#### Required work
Set down the line that contains "969x766 pixels. How" and every line after it to the end of the entries, exactly as they stand and nothing more.

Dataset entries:
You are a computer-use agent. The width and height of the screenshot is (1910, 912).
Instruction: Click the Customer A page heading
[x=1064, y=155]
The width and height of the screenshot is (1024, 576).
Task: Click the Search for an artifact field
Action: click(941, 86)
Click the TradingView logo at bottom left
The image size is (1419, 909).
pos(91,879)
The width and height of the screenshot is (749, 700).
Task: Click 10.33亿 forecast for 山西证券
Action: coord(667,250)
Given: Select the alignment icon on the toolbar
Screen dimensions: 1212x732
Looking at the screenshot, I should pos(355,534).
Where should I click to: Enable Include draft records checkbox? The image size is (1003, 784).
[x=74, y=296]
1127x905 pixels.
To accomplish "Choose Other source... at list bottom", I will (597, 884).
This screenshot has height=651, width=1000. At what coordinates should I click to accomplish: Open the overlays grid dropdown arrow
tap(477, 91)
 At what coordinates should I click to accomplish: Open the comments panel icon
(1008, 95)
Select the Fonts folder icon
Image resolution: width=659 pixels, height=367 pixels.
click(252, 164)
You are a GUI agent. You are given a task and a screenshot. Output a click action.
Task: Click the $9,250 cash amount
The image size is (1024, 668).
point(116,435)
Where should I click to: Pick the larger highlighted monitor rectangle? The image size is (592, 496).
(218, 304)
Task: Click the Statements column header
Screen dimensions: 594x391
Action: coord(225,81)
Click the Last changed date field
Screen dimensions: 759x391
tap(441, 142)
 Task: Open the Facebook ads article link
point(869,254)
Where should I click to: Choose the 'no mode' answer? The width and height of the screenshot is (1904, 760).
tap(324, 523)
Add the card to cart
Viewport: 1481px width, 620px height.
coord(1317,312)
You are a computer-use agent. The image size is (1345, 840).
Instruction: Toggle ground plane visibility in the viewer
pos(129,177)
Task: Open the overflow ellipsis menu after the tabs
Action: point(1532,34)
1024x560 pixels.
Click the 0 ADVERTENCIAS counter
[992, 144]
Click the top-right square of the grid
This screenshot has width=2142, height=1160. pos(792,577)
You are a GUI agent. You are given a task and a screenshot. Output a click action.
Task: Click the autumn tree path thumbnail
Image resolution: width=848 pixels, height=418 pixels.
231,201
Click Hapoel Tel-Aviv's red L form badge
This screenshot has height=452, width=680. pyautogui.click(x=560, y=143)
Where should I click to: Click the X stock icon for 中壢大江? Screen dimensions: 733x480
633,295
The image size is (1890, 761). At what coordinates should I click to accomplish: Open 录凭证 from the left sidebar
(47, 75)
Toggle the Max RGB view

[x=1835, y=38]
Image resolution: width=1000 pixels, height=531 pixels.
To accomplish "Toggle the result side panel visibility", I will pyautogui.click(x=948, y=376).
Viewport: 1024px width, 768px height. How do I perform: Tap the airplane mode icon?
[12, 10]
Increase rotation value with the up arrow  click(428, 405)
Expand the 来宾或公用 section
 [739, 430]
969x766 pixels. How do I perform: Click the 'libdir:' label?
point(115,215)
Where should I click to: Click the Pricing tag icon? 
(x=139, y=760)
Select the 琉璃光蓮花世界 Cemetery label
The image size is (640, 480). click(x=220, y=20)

#### Solution for this problem
969x766 pixels. How do I perform: Click the 'libdir:' label?
point(115,215)
Where should I click to: Click the Pricing tag icon? 
(x=139, y=760)
Select the 琉璃光蓮花世界 Cemetery label
The image size is (640, 480). click(x=220, y=20)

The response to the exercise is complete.